Bumping this up to see if anyone has any answers.
I’m starting to wonder if this is possible at all since volumes appear to be baked from the brushes created in the editor. It looks like a UModel is ultimately created from that.
I too was wondering this, i couldnt find anything outside the editor for adding navigational volumes.
As volumes use BSP and BSP cannot be recomputed at runtime, the short answer is no.
The long answer is internally, nav volumes in particular don’t really require to be BSP, it just happens that BSP brushes provide an easy editor-driven way to define volumes. The actual struct doing the work is FAreaNavModifier, and it can accept a cylinder shape, a box shape or an arbitrary convex shape.

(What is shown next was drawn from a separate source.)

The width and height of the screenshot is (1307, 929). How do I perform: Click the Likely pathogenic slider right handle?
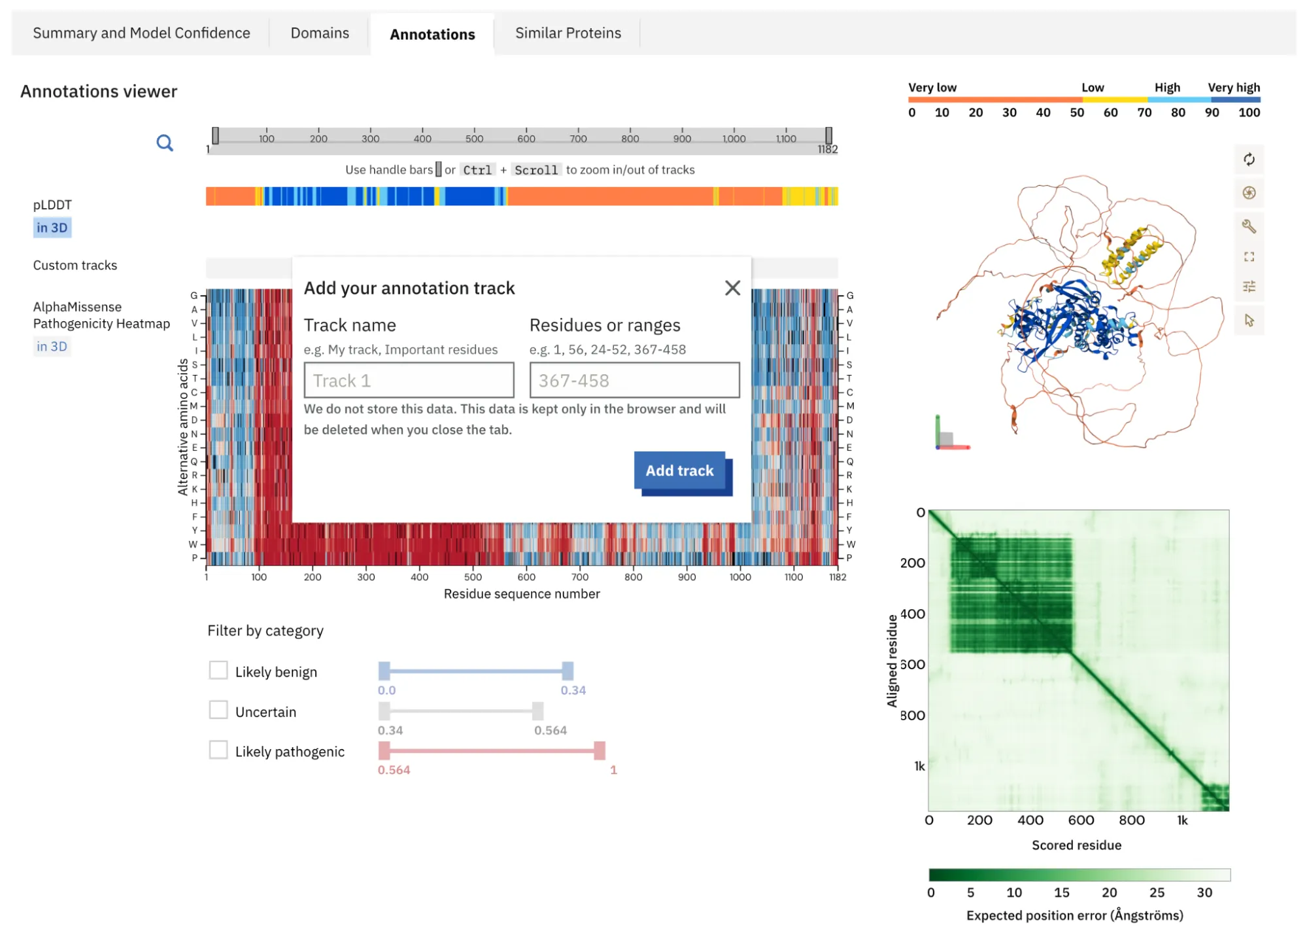point(599,751)
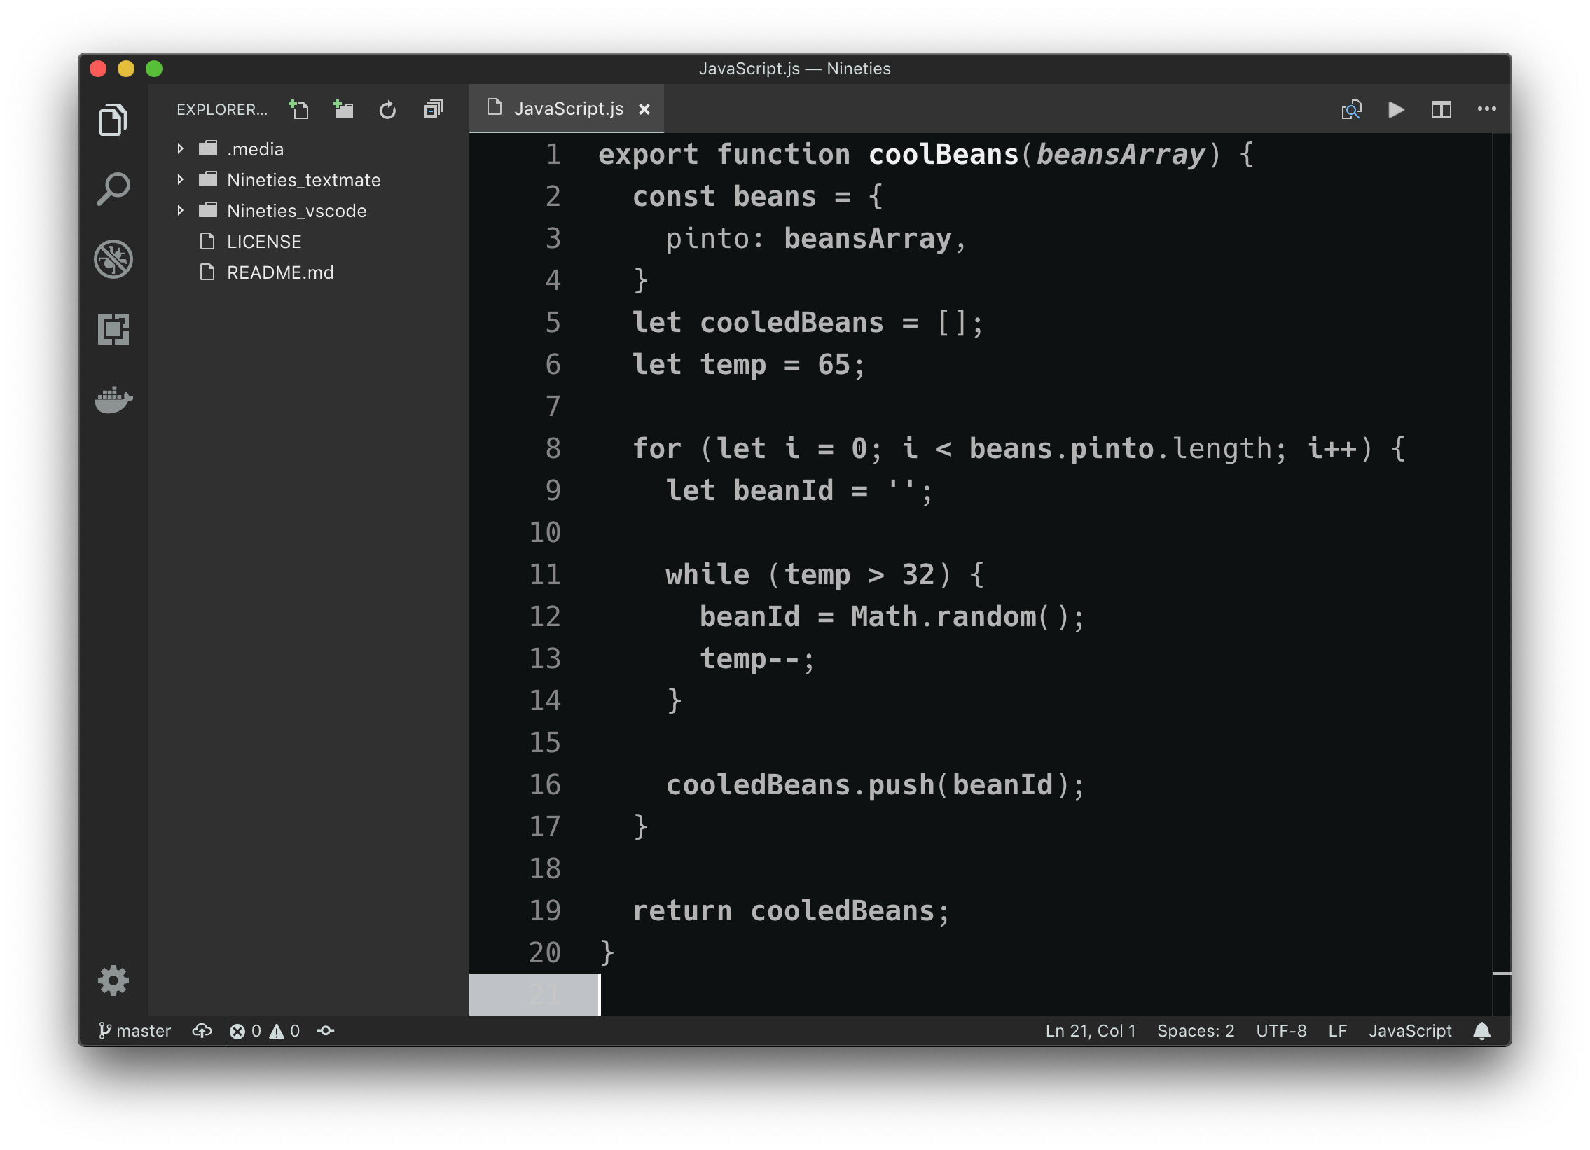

Add the INavRelevantInterface interface to whatever actor you want to modify nav volumes with, then in your implementation of INavRelevantInterface ::GetNavigationData, you can create your own FAreaNavModifier and work from there.
Would I be able to spawn multiple such shapes for the different rooms and have it act as one giant volume?
At the moment, I have a giant empty level with a giant nav volume. I have working nav mesh creation, but it ends up creating navmesh geometry on outsides of the level too. Like if I have a room with static meshes making up the roof, I have nav mesh geometry up top in the roof itself. Ideally I’d want it to be only on the floors.
I’m not sure how this works internally but it seems like I’m making the engine do a lot of pointless extra work, and it would really help clean it up if I can let it generate better nav mesh data with better volumes that only encompass the walkable areas.
FNavigationRelevantData.Modifiers is a composite of multiple modifiers, so yeah, you could have multiple volumes.
I can’t speak for everyone, but we don’t bother excluding unreachable surfaces from the navmesh. AIs won’t try to path there anyway, unless you request a random navmesh point that ends up there. Instead, we always filter our navmesh point requests to whatever surface type we want and those areas are valid.